Solution: retry with the other peers who can provide us the parent (presumably
that is everyone who announced the orphan, since they must have had the parent
in order to validate the child). This brings us to the next limitation... ###
Only tracking 1 fromPeer We only track 1 fromPeer
for each orphan entry. When
we add a tx to orphanage, we just fill in fromPeer
with the NodeId
of the
peer who sent it. We don't add the other announcers of the tx. Similarly, if we
receive an inv
for a tx in orphanage, we just drop it and don't track that
this peer potentially knows the parent.
When we decide to request an orphan's missing parents, we call
m_txrequest.ForgetTxHash
(so that we don't continue requesting/downloading
this transaction that we've already seen and are keeping in orphanage). So we
have also forgotten about those announcers if/when we get to the point where we
have failed to resolve the orphan's missing inputs with the first peer.
See #31397
We evict randomly. This means an attacker can make it more likely for us to drop useful orphans simply by sending a large volume of orphans (which can be transactions that spend nonexistent UTXOs and never cost anything to create).
Some solutions we've discussed:
- Limiting the amount of in-flight orphan resolutions or orphanage usage per peer. We didn't like this idea since transactions, blocks, and likely orphan resolutions are usually disproportionately provided to us by the same few outbound peers. So an in-flight limit would likely slow things down in the average case. Draft.
- Changing our eviction algorithm to be more clever and try to load-balance across peers. IIRC I started implementing this but found it a bit too complicated.
- For each peer, protecting a certain amount of the orphans provided by them.
We can do this via some token bucket scheme in
which each peer gets some number of "tokens" (a counter in a
std::map
), each good for X bytes of orphanage storage. The "tokens" would be returned for successful orphan acceptance, not returned for invalid orphans, and replenished at some slow rate to a certain ceiling. Draft in #27742.
The 1p1c logic gathers all candidate children from the orphanage and tries submitting a maximum of 1 before dropping the rest on the floor. Limiting to 1 package is good to bound computation, but we may fail to accept a package if there are a lot of other candidates. These candidates might not be good ones.

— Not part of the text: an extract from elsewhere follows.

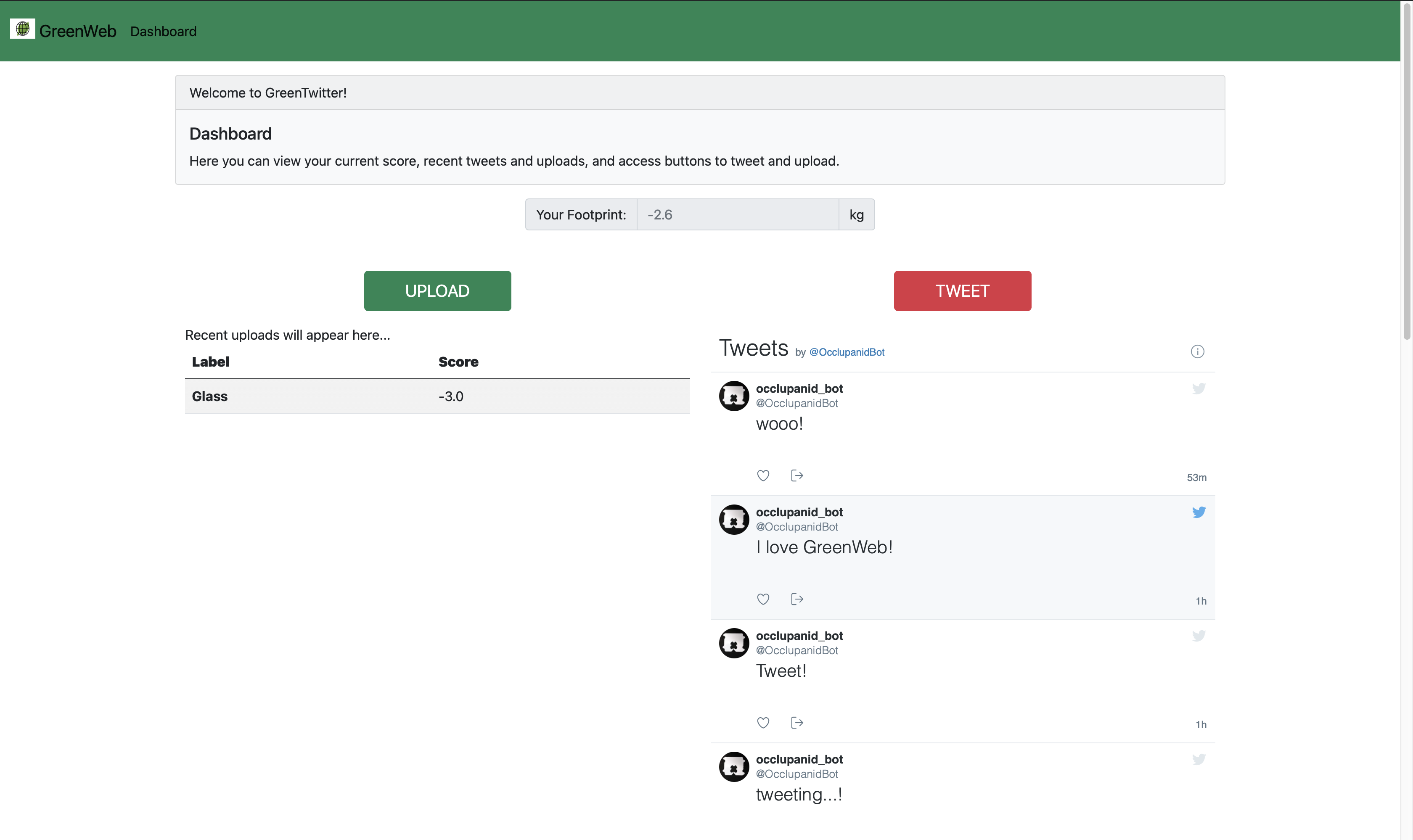Open the @OcclupanidBot link in Tweets header
The height and width of the screenshot is (840, 1413).
click(846, 352)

This means an attacker may try to block us from accepting a package by sending many invalid children of the parent transaction.
This might be completely alleviated if we restrict 1p1c pairings to transactions from the same peer, since we will eventually attempt to resolve the honest peer's orphan. However, if they provided multiple candidates e.g. because of replacement(s), we may choose the wrong one and fail. (Partial solution in the last commit of #31397).
Solution: add a work queue for 1p1cs. This requires storing the parent transaction somewhere (probably also in orphanage) and bounding the memory used for this purpose.
TxOrphanage
has a hard upper limit of 100 orphans. This limit is global; it is
not meaningfully allocated between peers, which allows any one peer to dominate
it. It also doesn't do a good job of codifying the actual scarce resource,
which is memory. The theoretical maximum is 40MB = 100 * 400KB, but we evict
much sooner than that since most “normal” transactions are likely much smaller
than 100KvB. And actually, it may be larger, since we store orphan transactions
as CTransationRef
s, not serialized. It's also unclear if this is a good
number. It is quite large for a data struture that holds unvalidated data.